I will also be accomplished with the virtues dear to the Noble Ones, virtues unbroken, whole, unspotted, untarnished, giving freedom, praised by he wise: virtues untainted, which lead to concentration of the mind." That is how you must train yourself, Diighaavu.
As to these four limbs of stream-winning, lord, which have been taught by the Fortunate One, all of those conditions are to be found in me, and I do live in accordance with them.
Therefore Diighaavu, resting on these four limbs of stream-winning, you should further practise the six conditions which are constituents parts of wisdom. That is to say, do you dwell contemplating impermanence in all formations, conscious of stress in impermanence, conscious of there being no soul in what is stressful, conscious of abandoning, dispassion, cessation. That Diighaavu, is how you must train yourself.
Lord, as to these same six conditions, which are constituent parts of wisdom, all of them are to be found in me. I do live in accordance with them. Then lord, I have this thought: "I would not have the housefather Jotika here, fall into dejection at my death."

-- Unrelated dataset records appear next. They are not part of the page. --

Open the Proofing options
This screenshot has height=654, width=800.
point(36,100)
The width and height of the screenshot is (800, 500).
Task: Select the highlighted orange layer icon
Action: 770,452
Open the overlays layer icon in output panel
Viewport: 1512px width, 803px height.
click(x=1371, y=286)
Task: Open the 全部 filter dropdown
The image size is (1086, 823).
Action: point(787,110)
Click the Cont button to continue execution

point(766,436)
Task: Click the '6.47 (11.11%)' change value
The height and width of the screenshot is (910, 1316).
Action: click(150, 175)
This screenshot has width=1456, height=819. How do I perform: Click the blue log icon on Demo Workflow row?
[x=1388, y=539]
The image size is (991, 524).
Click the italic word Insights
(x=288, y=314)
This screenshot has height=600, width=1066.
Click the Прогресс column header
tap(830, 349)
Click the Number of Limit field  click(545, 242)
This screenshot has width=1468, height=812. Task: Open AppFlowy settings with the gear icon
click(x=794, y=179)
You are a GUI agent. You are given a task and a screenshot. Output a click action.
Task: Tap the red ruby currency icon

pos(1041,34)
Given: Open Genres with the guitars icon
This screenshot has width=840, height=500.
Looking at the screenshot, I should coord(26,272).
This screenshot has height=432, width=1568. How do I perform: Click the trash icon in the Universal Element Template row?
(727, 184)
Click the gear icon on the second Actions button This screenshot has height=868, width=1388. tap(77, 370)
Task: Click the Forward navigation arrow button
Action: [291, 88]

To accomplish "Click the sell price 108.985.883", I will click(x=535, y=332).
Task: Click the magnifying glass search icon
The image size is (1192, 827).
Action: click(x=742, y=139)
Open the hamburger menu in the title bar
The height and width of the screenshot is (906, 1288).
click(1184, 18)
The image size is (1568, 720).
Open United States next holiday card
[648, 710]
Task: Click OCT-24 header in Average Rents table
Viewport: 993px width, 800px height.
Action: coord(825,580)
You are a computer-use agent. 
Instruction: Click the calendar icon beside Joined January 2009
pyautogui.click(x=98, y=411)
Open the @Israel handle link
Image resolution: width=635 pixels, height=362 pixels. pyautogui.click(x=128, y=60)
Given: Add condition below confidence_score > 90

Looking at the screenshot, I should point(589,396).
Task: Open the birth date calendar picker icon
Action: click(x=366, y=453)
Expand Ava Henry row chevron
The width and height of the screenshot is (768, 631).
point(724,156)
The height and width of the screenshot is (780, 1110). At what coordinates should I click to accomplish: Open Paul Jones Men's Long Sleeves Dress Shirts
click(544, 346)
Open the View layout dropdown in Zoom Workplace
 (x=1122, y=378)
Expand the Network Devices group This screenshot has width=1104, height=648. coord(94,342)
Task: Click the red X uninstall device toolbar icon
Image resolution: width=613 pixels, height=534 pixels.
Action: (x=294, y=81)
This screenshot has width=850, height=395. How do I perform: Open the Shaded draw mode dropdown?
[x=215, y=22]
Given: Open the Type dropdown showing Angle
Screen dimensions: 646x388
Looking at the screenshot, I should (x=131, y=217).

Don't you trouble yourself about that, Diighaavu, my lad! (said his father) Look Diighaavu, attend closely to what the Fortunate One is telling you.
So the Fortunate One, having admonished Diighaavu the lay-disciple, rose from his seat and departed and not long after this Diighaavu made an end. A number of monks went to see the Fortunate One about this and having saluted him and having sat down to one side the following conversation took place:
Lord, that lay-disciple named Diighaavu, who was admonished in brief by the Fortunate One, has made an end. What is his lot? What is his destiny?
A sage, monks, was Diighaavu the lay-disciple. He lived according to Process, he did not harm me by disputing about Process. Diighaavu the lay-disciple took spontaneous birth through wearing out the five lower fetters. His destiny is not to return from that world.